### Task requirements
Only the lines from the one containing "Image resolution: width=1280" through the last line of the material should be copied, exactly as written and without pictures.

### Records for the exercise

------------

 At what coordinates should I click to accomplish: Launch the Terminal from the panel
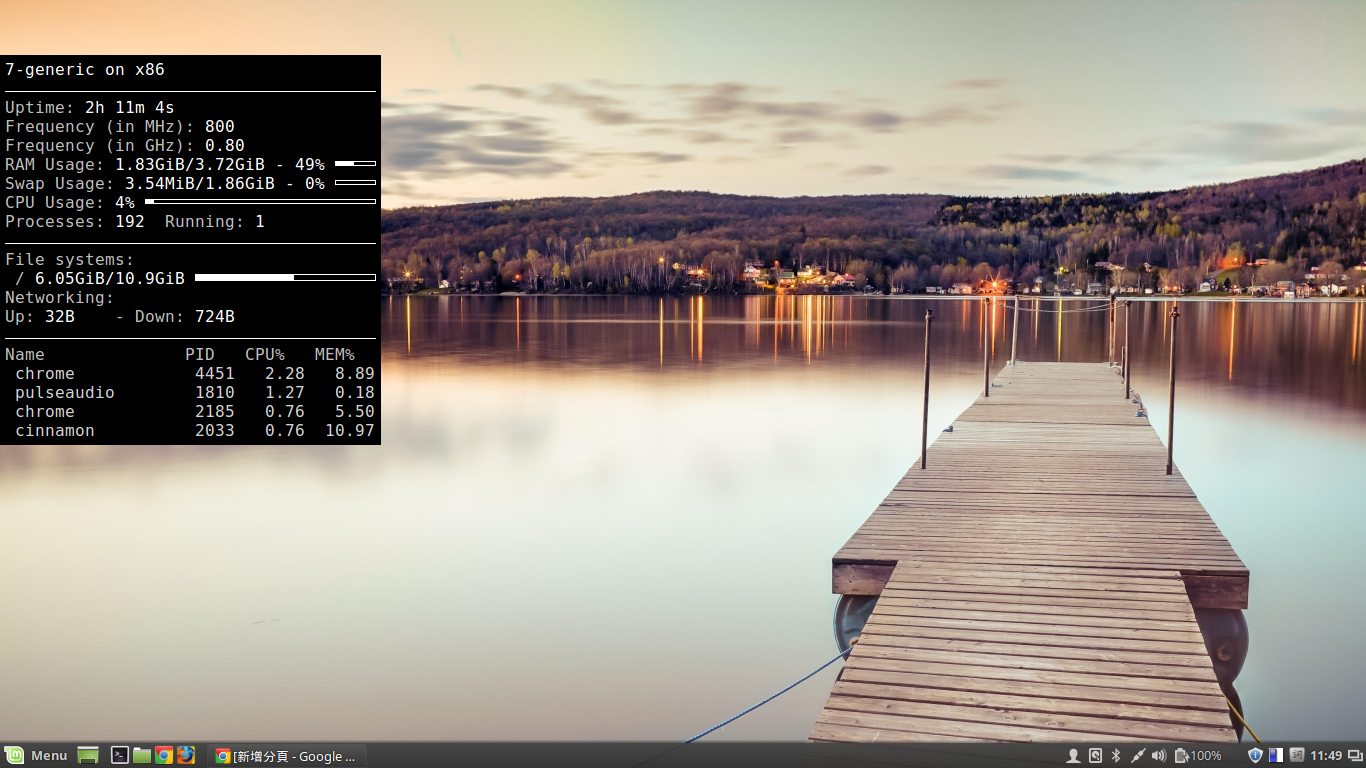tap(119, 756)
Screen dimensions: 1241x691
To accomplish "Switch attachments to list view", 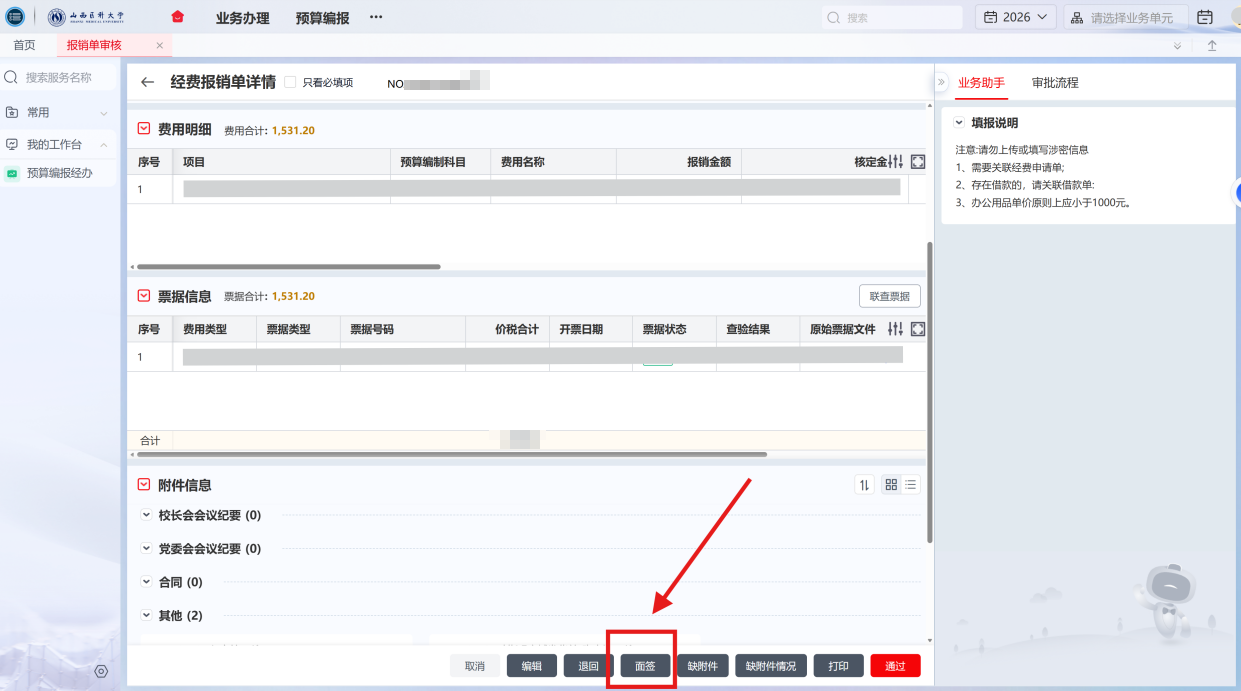I will (x=911, y=485).
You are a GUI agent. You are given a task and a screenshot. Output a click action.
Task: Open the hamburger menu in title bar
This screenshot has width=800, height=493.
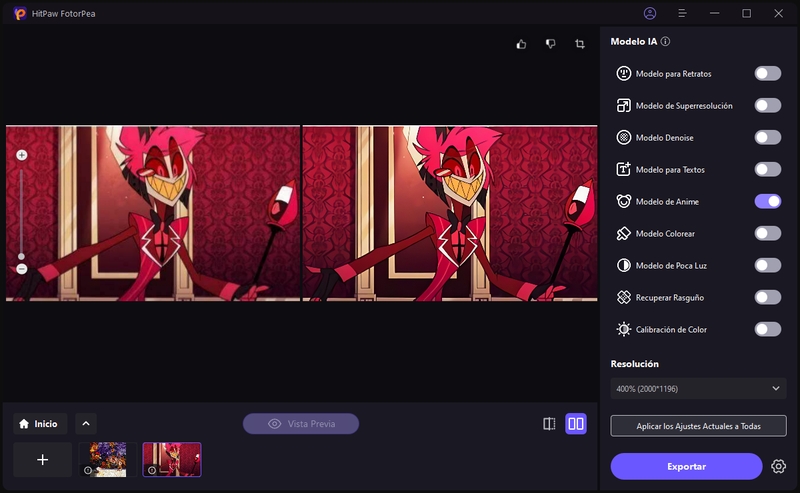pos(682,13)
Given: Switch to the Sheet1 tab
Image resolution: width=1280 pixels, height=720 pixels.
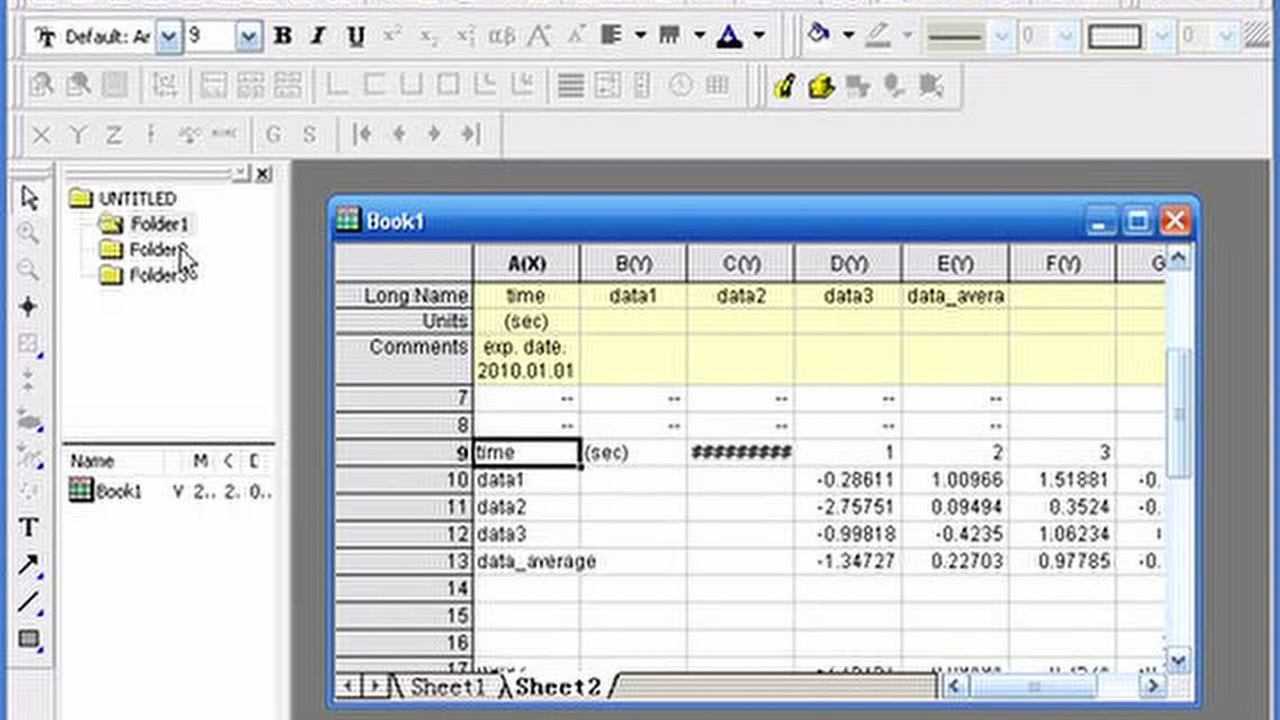Looking at the screenshot, I should click(x=447, y=686).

------------

### Output
Image resolution: width=1280 pixels, height=720 pixels.
Looking at the screenshot, I should click(x=447, y=686).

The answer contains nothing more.